An international corporation and three of its executives recently pled guilty in response to the first charges to emerge from the Department of Justice Antitrust Division’s ongoing investigation into bid rigging, price fixing, and other anticompetitive conduct in the automotive parts industry. Furukawa Electric Co. Ltd. and three of its executives agreed to four separate four-count felony charges alleging a conspiracy to rig bids for and to fix, stabilize, and maintain the prices of automotive wire harnesses and related products sold in the United States and other countries. The felony counts alleged that officers and executives of the company met and agreed to allocate the supply of, to rig bids quoted to automobile manufacturers for, and to coordinate price adjustments requested for automotive wire harnesses and other products. Their actions affected both interstate and foreign trade and commerce. As a result of the plea agreement with the federal government, Furukawa will pay $200 million in criminal fines and the three executives will serve various jail sentences, from a year and a day to 18 months in jail.
Antitrust Laws in the United States
Many industries rely on competitive bidding to purchase the best goods and services at the lowest prices. Collusion among competitors to set prices or limit the supply of goods results in inflated prices to the American public. Therefore, the Sherman Act prohibits competitors from making any agreement to fix prices, rig bids, or engage in any other anticompetitive activity.
The types of evidence that can be used to show collusion are broad and make convictions under the Sherman Act easier. While the best evidence of collusion may be a formal written agreement to fix prices, circumstantial evidence is more typical and, when combined, will show a pattern of behavior aimed at fixing prices or rigging bids.
For price fixing, evidence may show competitors establishing or eliminating price discounts, holding prices steady, adopting a formula for computing prices, or maintaining price differentials for certain products. For bid rigging, a competitor may refrain from bidding or submit a bid too high to be accepted, or competitors take turns being the lowest bidder. If the Department of Justice uncovers evidence of any of these behaviors, the price fixing or bid rigging scheme is a per se violation of the Sherman Act. In other words, no amount of persuasion that the scheme resulted in reasonable prices or was necessary in some way will prevent prosecution or lessen sentencing.

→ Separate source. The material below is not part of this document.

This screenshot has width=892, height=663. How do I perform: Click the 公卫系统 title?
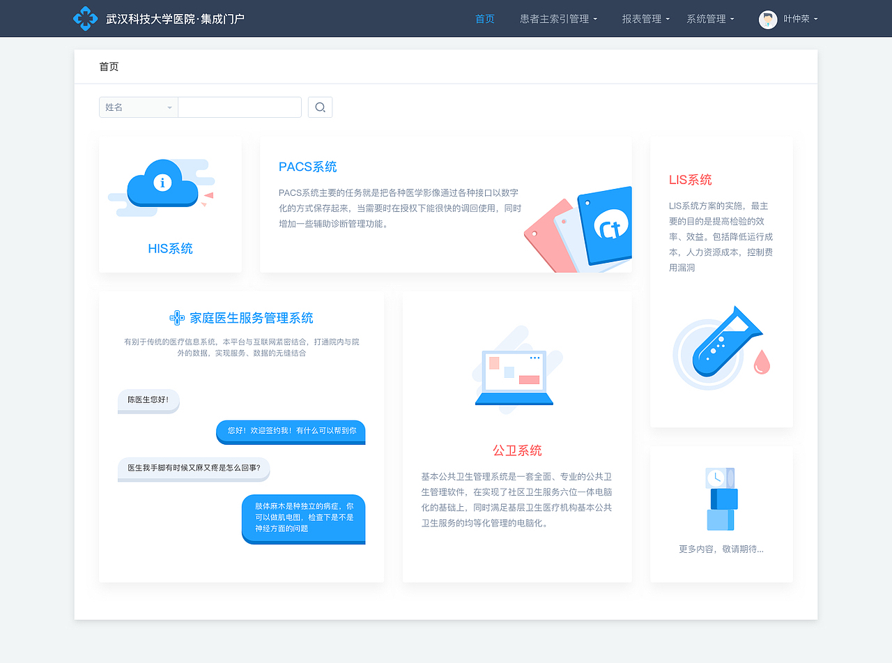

If convicted under the Sherman Act, companies risk paying fines up to $100 million, and individuals risk paying fines up to $1 million and/or facing up to 10 years in prison. These fines may be increased up to twice the amount of gain or loss involved in the anticompetitive behavior. Many of the antitrust crimes also constitute other federal felonies, such as mail or wire fraud or false statements. In addition, companies and individuals risk civil cases from victims and may have to pay up to three times the amount of damages suffered for inflated prices or overcharges.
What Should You Do?
In light of the Department of Justice’s ongoing investigation, companies should review any agreements they have made or consider making with competitors. “Friendly” agreements or even independent behavior among multiple competitors not directly aimed at fixing prices may be perceived by the Department of Justice as a violation of the Sherman Act. As always, consult with competent legal counsel early in the process and certainly in the event that your company or your executives suspect they are under investigation for potentially anticompetitive actions.